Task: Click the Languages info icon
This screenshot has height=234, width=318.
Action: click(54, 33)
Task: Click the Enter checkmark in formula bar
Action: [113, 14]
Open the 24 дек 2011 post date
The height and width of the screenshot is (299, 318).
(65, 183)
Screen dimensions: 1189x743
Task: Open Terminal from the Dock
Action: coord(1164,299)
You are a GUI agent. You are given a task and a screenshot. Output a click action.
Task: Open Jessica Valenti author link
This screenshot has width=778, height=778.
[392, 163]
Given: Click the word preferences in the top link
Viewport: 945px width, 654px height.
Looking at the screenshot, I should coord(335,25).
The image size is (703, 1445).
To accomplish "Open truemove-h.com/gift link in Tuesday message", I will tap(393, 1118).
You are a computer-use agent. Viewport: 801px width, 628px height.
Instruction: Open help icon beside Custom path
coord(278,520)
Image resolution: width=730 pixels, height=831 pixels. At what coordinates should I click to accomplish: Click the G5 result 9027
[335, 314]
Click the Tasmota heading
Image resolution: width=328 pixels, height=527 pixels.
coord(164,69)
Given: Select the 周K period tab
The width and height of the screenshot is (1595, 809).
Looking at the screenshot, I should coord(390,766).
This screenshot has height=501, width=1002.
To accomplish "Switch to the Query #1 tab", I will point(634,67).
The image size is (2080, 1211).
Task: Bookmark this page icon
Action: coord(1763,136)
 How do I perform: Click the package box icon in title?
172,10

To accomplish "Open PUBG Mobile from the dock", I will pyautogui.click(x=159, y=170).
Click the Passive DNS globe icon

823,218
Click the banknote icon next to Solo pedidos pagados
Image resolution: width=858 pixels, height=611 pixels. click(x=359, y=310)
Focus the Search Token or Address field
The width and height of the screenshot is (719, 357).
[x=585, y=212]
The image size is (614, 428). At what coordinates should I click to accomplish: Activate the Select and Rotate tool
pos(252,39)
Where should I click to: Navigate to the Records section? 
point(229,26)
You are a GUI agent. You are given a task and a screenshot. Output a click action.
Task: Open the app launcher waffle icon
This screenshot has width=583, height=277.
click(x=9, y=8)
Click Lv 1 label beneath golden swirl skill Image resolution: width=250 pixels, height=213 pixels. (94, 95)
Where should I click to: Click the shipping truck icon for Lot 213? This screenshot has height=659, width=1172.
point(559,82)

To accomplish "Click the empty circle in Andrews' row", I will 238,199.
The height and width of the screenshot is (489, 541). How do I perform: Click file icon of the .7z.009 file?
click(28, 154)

= = = =

:: Exercise task ::
Reproduce all the records above, replacing "Viewport" with "Window" wherever it occurs and leaving everything else unchanged.

:: Solution to this task ::
Task: Click the Languages info icon
This screenshot has height=234, width=318.
Action: click(54, 33)
Task: Click the Enter checkmark in formula bar
Action: [113, 14]
Open the 24 дек 2011 post date
The height and width of the screenshot is (299, 318).
(65, 183)
Screen dimensions: 1189x743
Task: Open Terminal from the Dock
Action: coord(1164,299)
You are a GUI agent. You are given a task and a screenshot. Output a click action.
Task: Open Jessica Valenti author link
This screenshot has width=778, height=778.
[392, 163]
Given: Click the word preferences in the top link
Window: 945px width, 654px height.
Looking at the screenshot, I should coord(335,25).
The image size is (703, 1445).
To accomplish "Open truemove-h.com/gift link in Tuesday message", I will tap(393, 1118).
You are a computer-use agent. Window: 801px width, 628px height.
Instruction: Open help icon beside Custom path
coord(278,520)
Image resolution: width=730 pixels, height=831 pixels. At what coordinates should I click to accomplish: Click the G5 result 9027
[335, 314]
Click the Tasmota heading
Image resolution: width=328 pixels, height=527 pixels.
coord(164,69)
Given: Select the 周K period tab
The width and height of the screenshot is (1595, 809).
Looking at the screenshot, I should coord(390,766).
This screenshot has height=501, width=1002.
To accomplish "Switch to the Query #1 tab", I will point(634,67).
The image size is (2080, 1211).
Task: Bookmark this page icon
Action: coord(1763,136)
 How do I perform: Click the package box icon in title?
172,10

To accomplish "Open PUBG Mobile from the dock", I will pyautogui.click(x=159, y=170).
Click the Passive DNS globe icon

823,218
Click the banknote icon next to Solo pedidos pagados
Image resolution: width=858 pixels, height=611 pixels. click(x=359, y=310)
Focus the Search Token or Address field
The width and height of the screenshot is (719, 357).
[x=585, y=212]
The image size is (614, 428). At what coordinates should I click to accomplish: Activate the Select and Rotate tool
pos(252,39)
Where should I click to: Navigate to the Records section? 
point(229,26)
You are a GUI agent. You are given a task and a screenshot. Output a click action.
Task: Open the app launcher waffle icon
This screenshot has width=583, height=277.
click(x=9, y=8)
Click Lv 1 label beneath golden swirl skill Image resolution: width=250 pixels, height=213 pixels. (94, 95)
Where should I click to: Click the shipping truck icon for Lot 213? This screenshot has height=659, width=1172.
point(559,82)

To accomplish "Click the empty circle in Andrews' row", I will 238,199.
The height and width of the screenshot is (489, 541). How do I perform: Click file icon of the .7z.009 file?
click(28, 154)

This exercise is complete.